Handbook of Statistical Methods for Precision Medicine
5 contributors - Hardback
£190.00
Eric B. Laber is the James B. Duke Distinguished Professor of Statistical Sciences and Biostatistics and Bioinformatics at Duke University. He is a fellow of the American Statistical Association and International Statistical Institute as well as the recipient of the Gottfried E. Noether Award, the Raymond J. Carroll Award, and the American Statistical Association Outstanding Application Award.
Bibhas Chakraborty is an Associate Professor jointly appointed by the Duke-National University of Singapore Medical School (Duke-NUS) and the Department of Statistics and Data Science at the National University of Singapore. He also holds an adjunct faculty position with the Department of Biostatistics and Bioinformatics at Duke University. He is a 2011 recipient of the Calderone Research Prize for Junior Faculty from Columbia University, a 2017 recipient of the Young Statistical Scientist Award from the International Indian Statistical Association and is an Elected Member of the International Statistical Institute (ISI). Along with Dr. Erica E.M. Moodie, he co-authored the first textbook on dynamic treatment regimes (Springer, New York, 2013).
Erica E. M. Moodie is Professor of Biostatistics and Canada Research Chair in Statistical Methods for Precision Medicine at McGill University. She is the 2020 recipient of the CRM-SSC Prize in Statistics, is an Elected Member of the International Statistical Institute, and holds a chercheur de mérite career award from the Fonds de recherche du Québec-Santé. Dr Moodie is the Co-Editor of Biometrics and a Statistical Editor of Journal of Infectious Diseases.
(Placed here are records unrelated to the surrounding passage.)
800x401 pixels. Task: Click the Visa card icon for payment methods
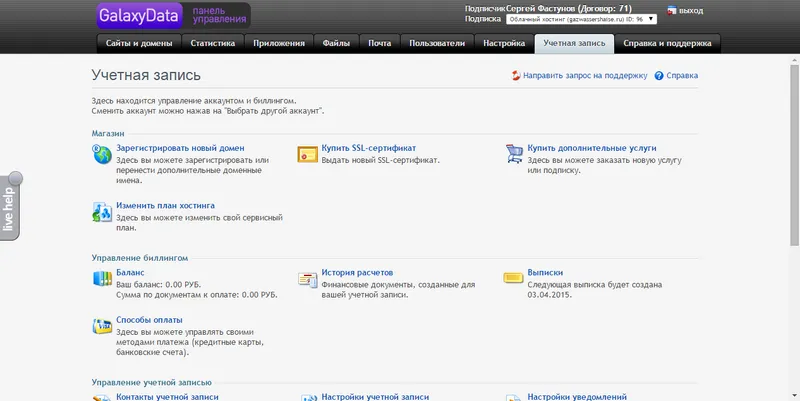[102, 326]
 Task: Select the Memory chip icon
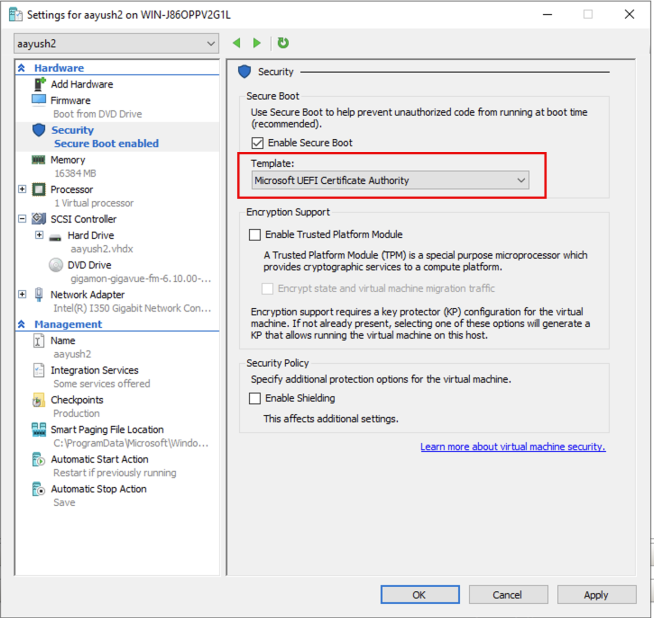pos(39,160)
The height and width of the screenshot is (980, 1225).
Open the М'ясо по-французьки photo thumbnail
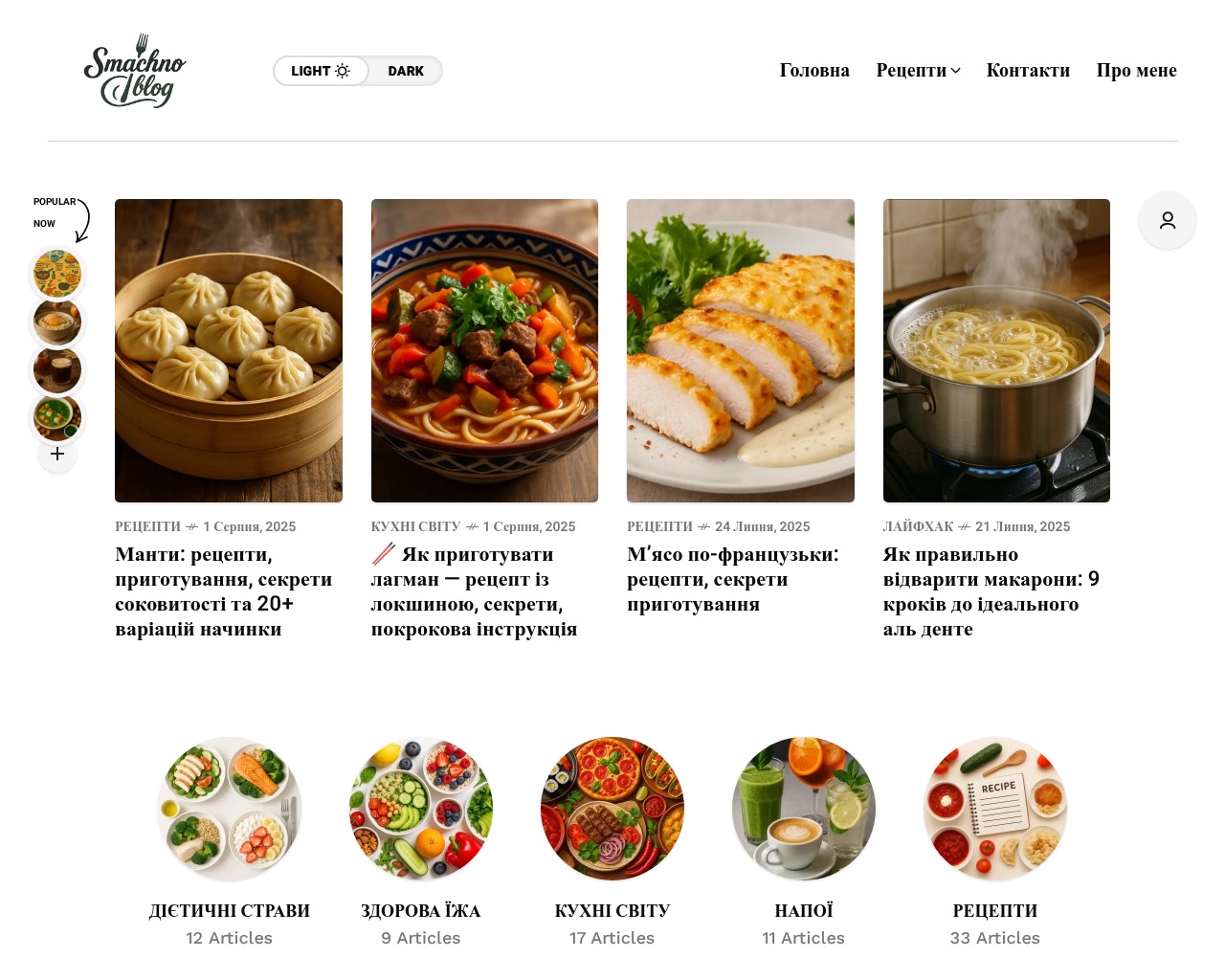point(741,350)
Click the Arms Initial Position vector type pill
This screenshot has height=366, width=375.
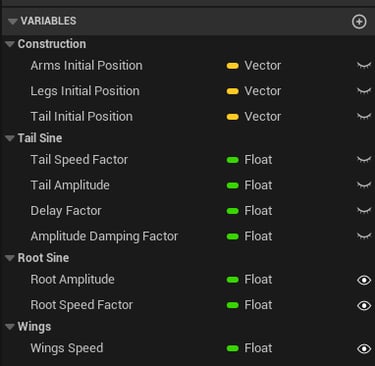(232, 66)
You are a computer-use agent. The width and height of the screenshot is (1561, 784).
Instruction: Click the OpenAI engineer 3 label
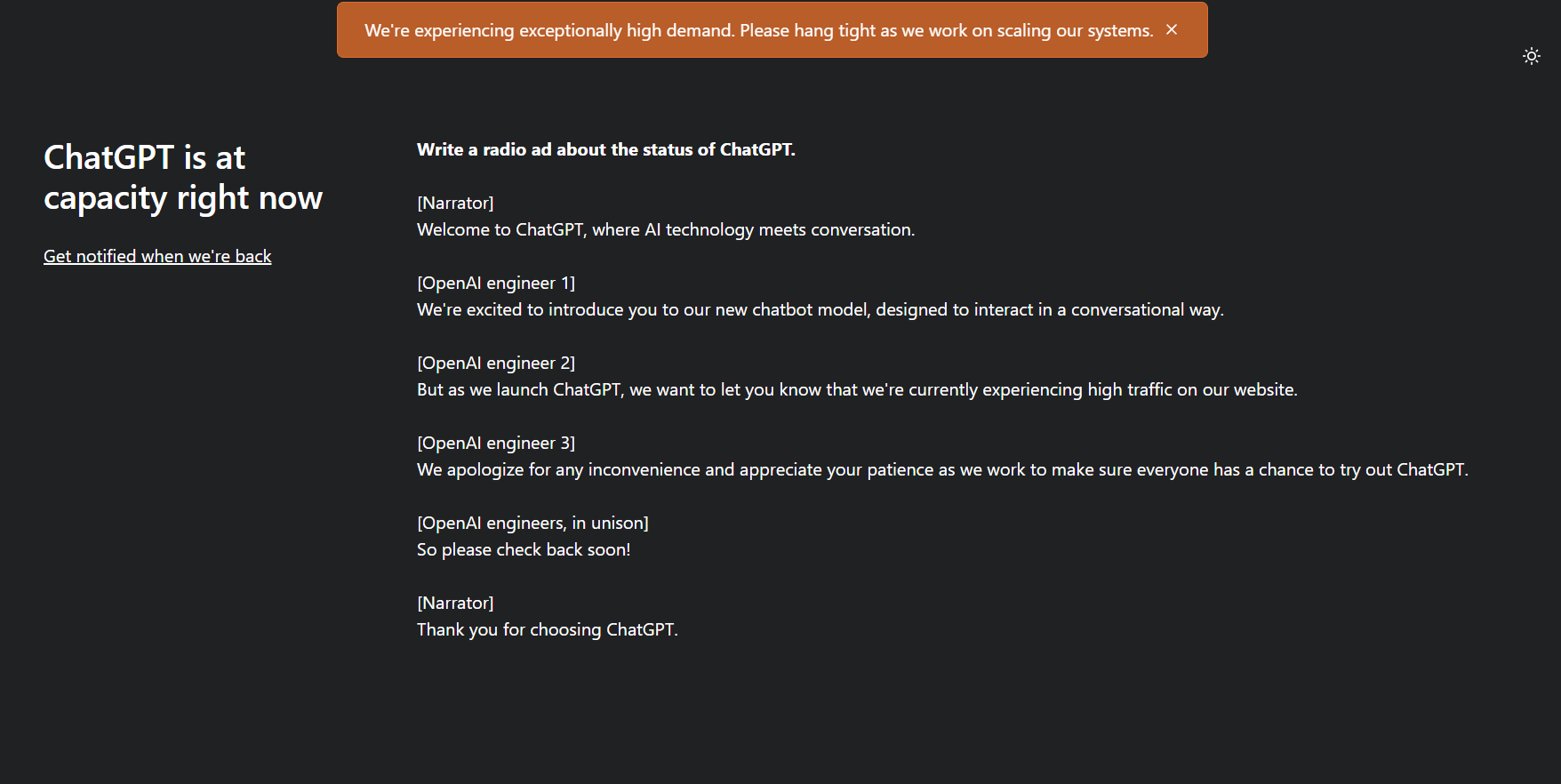[x=495, y=443]
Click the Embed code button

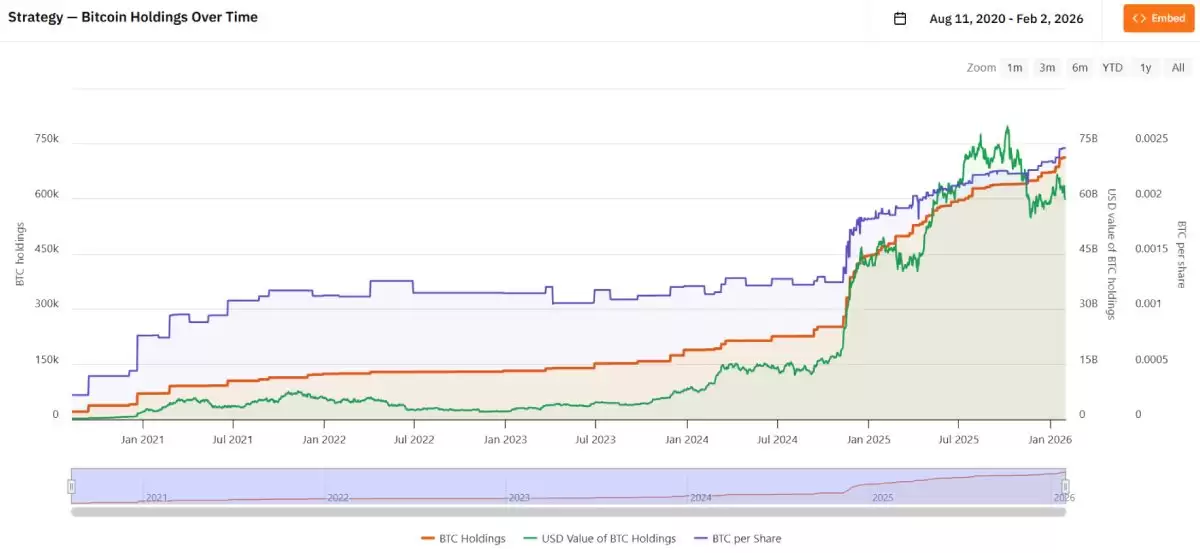pos(1158,18)
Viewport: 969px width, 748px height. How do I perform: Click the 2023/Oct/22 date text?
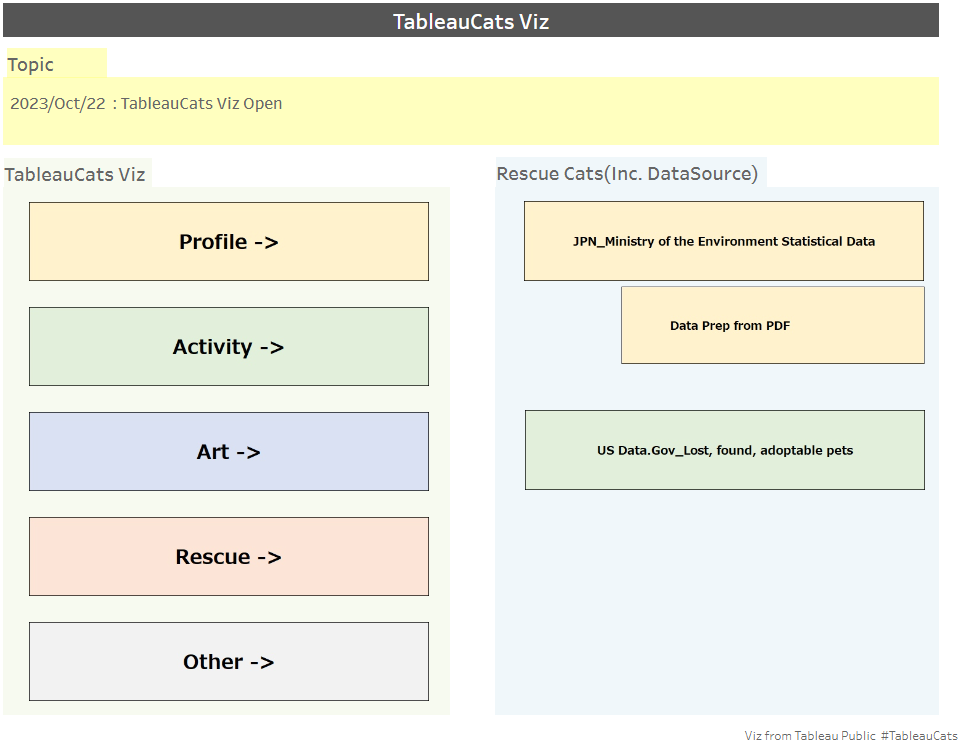point(58,103)
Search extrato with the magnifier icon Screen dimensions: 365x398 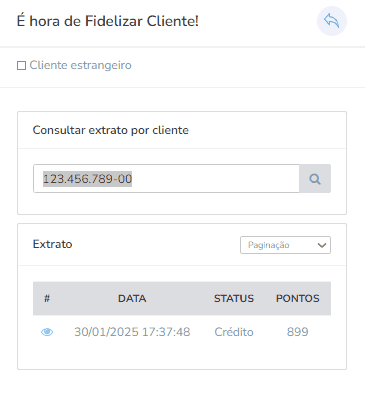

Tianxi Cai is the John Rock Professor of Population and Translational Data Science at Harvard Chan School of Public Health (HSPH) and a Professor of Biomedical Informatics at Harvard Medical School (HMS). Dr. Cai’s research includes statistical learning methods for efficient analysis of multi-institutional electronic health records data, real world evidence, and precision medicine using large scale genomic and phenomic data.
Mark van der Laan is the Jiann-Ping Hsu/Karl E. Peace Professor in Biostatistics and Statistics at the University of California, Berkeley. Mark research interests include censored data, causal inference, genomics and adaptive designs. Mark has led the development of Targeted Learning, including Super Learning and Targeted maximum likelihood estimation (TMLE). In 2005 Mark was awarded the Committee of Presidents of Statistical Societies (COPSS) Presidential Award. He also received the 2004 Spiegelman Award and 2005 van Dantzig Award. He is co-founder of the international Journal of Biostatistics and Journal of Causal Inference, and has authored various Springer books on Targeted Learning, Censored Data and Multiple Testing.